John Charles was educated at Monsieur de la Pierre's commercial school in Hackney and at Lord Weymouth's grammar school at Warminster. For three years he served in the office of Dunn, Wordsworth, & Dunn, solicitors, 32 Threadneedle Street, till in April 1817 he received an appointment in the secretary's office at the East India House on the ground of his father's services—a unique episode in the history of the company's patronage. From 1817 to 1837 he was almost wholly employed upon confidential duties under the committee of secrecy—namely, in 1823 in negotiating a treaty with the government of the Netherlands for the cession of the settlement in the Straits of Malacca to the Dutch; in 1829 in arranging the secret signals for the East India Company's ships; in 1833 in negotiating for the renewal of the company's charter; and in 1834 in the parliamentary inquiry upon matters connected with China. He compiled in 1825–6 ‘An Analysis of the Constitution of the East India Company, and of the Laws passed by Parliament for the Government of their Affairs at Home and Abroad.’ In 1837 he was made secretary of the newly created marine branch of the secretary's office; under his management the Indian navy was greatly improved, the coasts of India were surveyed, and in 1857, on the breaking out of the mutiny, he arranged for the transport of fifty thousand troops to India with great expedition. In September 1858, upon the transfer of the government of India from the company to the crown, he retired from the service, but in January 1859 he was recalled and became secretary of the marine and transport department at the East India House, Leadenhall Street, and afterwards at the India office, Whitehall. The evidence he furnished to the select committees in 1860, 1861, and 1865 on the transport of troops to India led to his being appointed in 1865 the member to represent the government of India on the committee on the Indian overland troop transport service.

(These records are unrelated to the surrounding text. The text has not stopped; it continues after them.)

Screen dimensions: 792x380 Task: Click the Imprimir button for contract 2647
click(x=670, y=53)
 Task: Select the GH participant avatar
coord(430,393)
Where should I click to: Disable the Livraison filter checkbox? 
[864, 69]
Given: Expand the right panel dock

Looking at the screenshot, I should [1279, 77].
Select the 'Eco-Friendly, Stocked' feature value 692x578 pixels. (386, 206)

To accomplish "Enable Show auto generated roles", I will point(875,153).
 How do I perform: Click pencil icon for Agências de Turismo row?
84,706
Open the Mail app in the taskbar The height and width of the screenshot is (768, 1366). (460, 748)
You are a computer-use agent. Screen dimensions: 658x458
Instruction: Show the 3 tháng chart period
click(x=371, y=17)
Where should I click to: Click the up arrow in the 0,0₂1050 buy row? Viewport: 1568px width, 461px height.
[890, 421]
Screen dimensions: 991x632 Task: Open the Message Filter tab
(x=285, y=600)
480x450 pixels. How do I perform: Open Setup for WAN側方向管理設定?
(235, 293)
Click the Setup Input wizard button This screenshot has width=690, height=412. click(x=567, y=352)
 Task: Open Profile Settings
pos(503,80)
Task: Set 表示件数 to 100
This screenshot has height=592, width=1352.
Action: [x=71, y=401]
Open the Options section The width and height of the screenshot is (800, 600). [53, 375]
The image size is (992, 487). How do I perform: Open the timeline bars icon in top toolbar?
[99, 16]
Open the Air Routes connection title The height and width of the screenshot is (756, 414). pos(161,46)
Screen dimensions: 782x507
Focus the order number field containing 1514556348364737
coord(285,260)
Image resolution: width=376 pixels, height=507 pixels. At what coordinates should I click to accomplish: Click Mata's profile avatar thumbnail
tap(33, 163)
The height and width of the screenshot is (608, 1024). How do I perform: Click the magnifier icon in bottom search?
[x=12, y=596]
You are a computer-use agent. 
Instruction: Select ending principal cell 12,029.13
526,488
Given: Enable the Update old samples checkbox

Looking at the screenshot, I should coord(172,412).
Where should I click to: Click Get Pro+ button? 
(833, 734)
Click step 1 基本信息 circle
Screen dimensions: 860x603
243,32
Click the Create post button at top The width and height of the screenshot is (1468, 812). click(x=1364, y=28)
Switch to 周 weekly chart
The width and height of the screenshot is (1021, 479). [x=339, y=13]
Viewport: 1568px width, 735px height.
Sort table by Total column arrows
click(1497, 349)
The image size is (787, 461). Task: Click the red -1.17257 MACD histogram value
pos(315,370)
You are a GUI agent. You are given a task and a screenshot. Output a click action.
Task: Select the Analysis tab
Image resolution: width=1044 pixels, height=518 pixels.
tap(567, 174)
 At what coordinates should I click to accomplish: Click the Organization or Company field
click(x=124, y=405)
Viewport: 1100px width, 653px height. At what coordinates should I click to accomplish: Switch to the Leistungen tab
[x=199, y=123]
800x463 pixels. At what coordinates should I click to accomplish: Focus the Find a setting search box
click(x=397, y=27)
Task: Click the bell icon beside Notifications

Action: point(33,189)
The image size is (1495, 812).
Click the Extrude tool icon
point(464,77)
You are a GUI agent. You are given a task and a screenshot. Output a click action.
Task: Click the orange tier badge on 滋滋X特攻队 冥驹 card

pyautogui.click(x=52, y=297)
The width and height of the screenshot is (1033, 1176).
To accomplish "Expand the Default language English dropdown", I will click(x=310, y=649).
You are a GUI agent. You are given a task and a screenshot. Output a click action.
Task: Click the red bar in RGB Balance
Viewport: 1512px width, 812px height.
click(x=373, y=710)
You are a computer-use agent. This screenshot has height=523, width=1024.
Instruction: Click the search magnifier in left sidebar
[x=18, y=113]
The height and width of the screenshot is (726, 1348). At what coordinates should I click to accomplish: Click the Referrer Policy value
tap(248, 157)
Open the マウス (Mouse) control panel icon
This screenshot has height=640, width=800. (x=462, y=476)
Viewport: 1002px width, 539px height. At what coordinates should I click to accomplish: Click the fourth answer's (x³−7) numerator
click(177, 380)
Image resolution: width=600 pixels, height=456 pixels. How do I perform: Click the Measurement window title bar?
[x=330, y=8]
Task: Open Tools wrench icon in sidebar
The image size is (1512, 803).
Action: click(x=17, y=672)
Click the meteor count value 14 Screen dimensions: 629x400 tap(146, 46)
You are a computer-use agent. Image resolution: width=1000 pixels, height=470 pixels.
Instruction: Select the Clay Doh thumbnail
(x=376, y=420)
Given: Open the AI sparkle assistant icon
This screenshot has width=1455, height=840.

In accordance with that committee's report of 1867, the Crocodile, Euphrates, Jumna, Malabar, and Serapis were constructed as troop-ships to convey troops to and from India.
In April 1867 he retired from the service, and died at 12 Pembridge Gardens, Bayswater, London, 21 Dec. 1881.
By his wife Jane Augusta, daughter of James Ensor, who died in 1878, he left five daughters and an only son, Charles Alexander James Mason, born in 1832, who served in the Indian (home) service from 1848, became assistant secretary in the military department, and retired in 1882.